The work included in Southbound is drawn from three of Boillot’s recent projects. Post Script documents the disappearance of many rural United States post offices, capturing not only the disappearance of the physical locations from which communities sent and received mail, but also the subsequent erasure of many zip codes as numerical markers of place. Her 38669, Postmistress Ida (2013) captures the titular postmistress of a zip code that serves the rural 1.35-square-mile area of Sherard, Mississippi. Ida’s dark skin and hoe handle, along with the red fire extinguisher propping open the front door, are the only elements that stand out from the ethereal creams and tans of the room. Ida’s measured gaze inspired poet Nikky Finney to pen Black Woman Moose Lodge #719 for the Southbound project. In her poem, Finney imagines Ida as the fictional Ludie Mae Green, who writes to her literary hero, Zora Neale Hurston, of her reflections on the systemic exploitation of African American women in the South.  

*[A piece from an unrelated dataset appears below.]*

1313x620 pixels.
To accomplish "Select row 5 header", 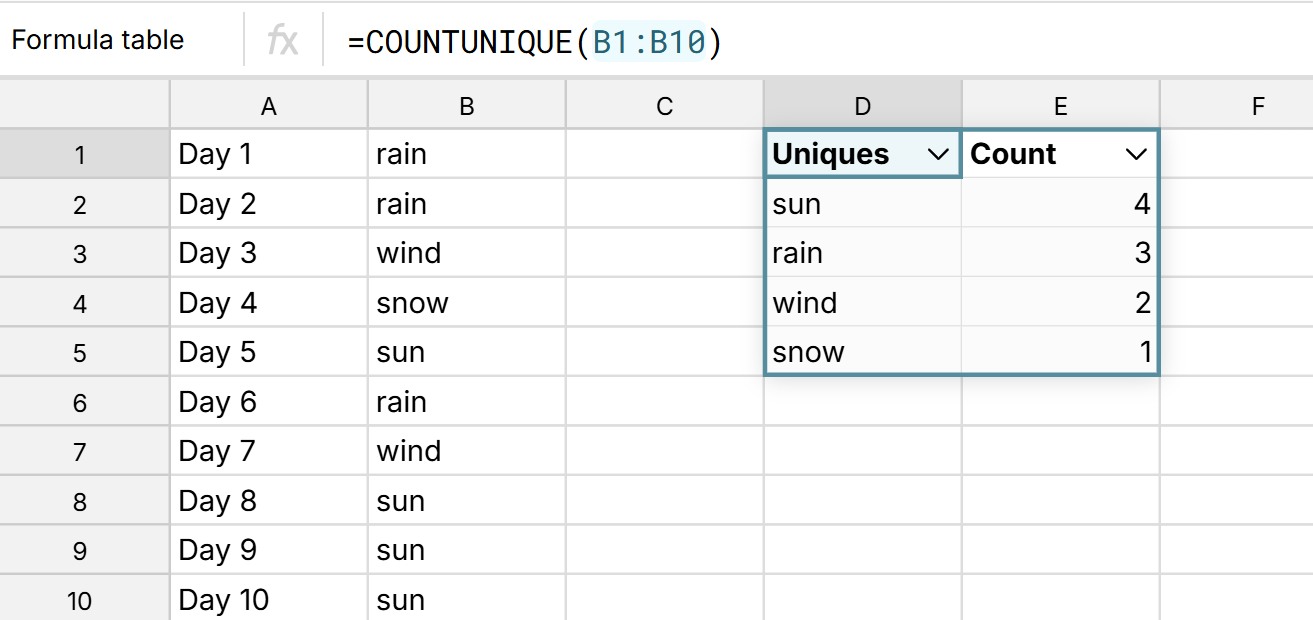I will click(x=80, y=353).
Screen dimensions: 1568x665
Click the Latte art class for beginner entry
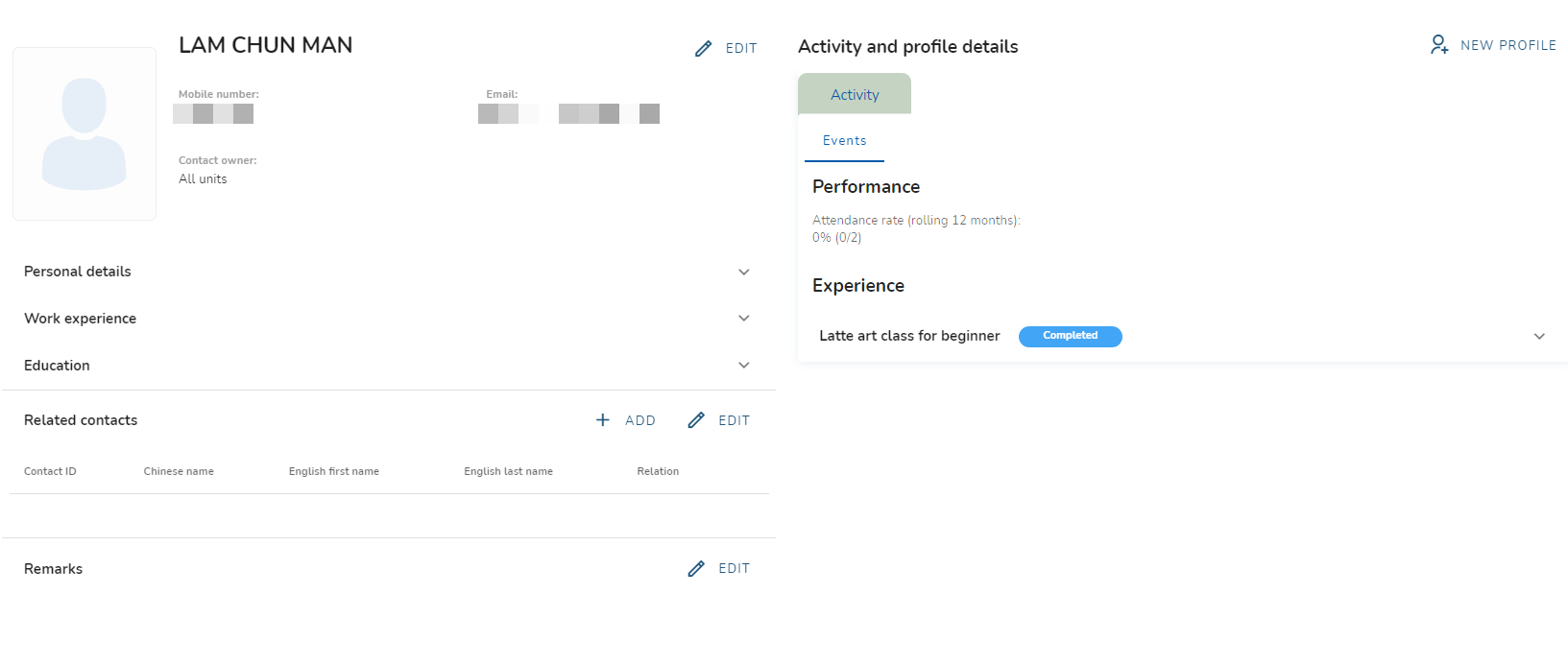(x=909, y=336)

Created for Where We Live: A North Carolina Portrait, a project at the Center for Documentary Studies at Duke University, the Después del Día series offers a window onto the lives of one of the fastest-growing populations in the New South, the migrant Hispanic agricultural workers who toil in hot Southern fields. Boillot’s series reflects on the transient living spaces these workers occupy, with all of their accompanying degradations and self-made dignities. It is also a response to 1971–72 photographic series titled North Carolina made by her mentor and fellow Southbound artist, Alex Harris. During that earlier time, the faces of the Southern migrant workers were largely black, not brown. 

Boillot’s Macon County, North Carolina (2014) places the viewer in a sterile cinderblock structure with plastic sheeting lining the ceiling. The four visible beds, separated just enough to retain a modicum of privacy, personify the four individuals who must carve out small corners of comfort and some sense of self in a temporary shared space. The central single bed is neatly made and accented with a teddy bear, with bottles of laundry detergent lined in an ordered row below. The worker who wakes up in this bed before the sun rises may not have much control in their life, but they can order their twenty square feet in the universe.

The Silent Ballad series explores the musical heritage and related traditions of the Cumberland Plateau in the mountains of East Tennessee. While making this series, Boillot was welcomed into the Sharp family, a multigenerational group of talented musicians and storytellers. Geraldine at the Sharp Family Reunion in Pickett State Park (2014) meditates on the cascading curls of the Sharp family matriarch, whose white hair, flowing gently below her waist, is anachronistic in our culture of grandmothers with closely cropped, hot-rolled coils. The picture is still and simple, yet proud and certain, a metaphor for the deep-rooted traditions of the Sharps and their neighbors. In this and other evocative images, Boillot’s eye for detail and ability to form deeply empathetic relationships with her subjects, who often become beloved friends, allow viewers to glimpse worlds that they might otherwise never have the opportunity to encounter.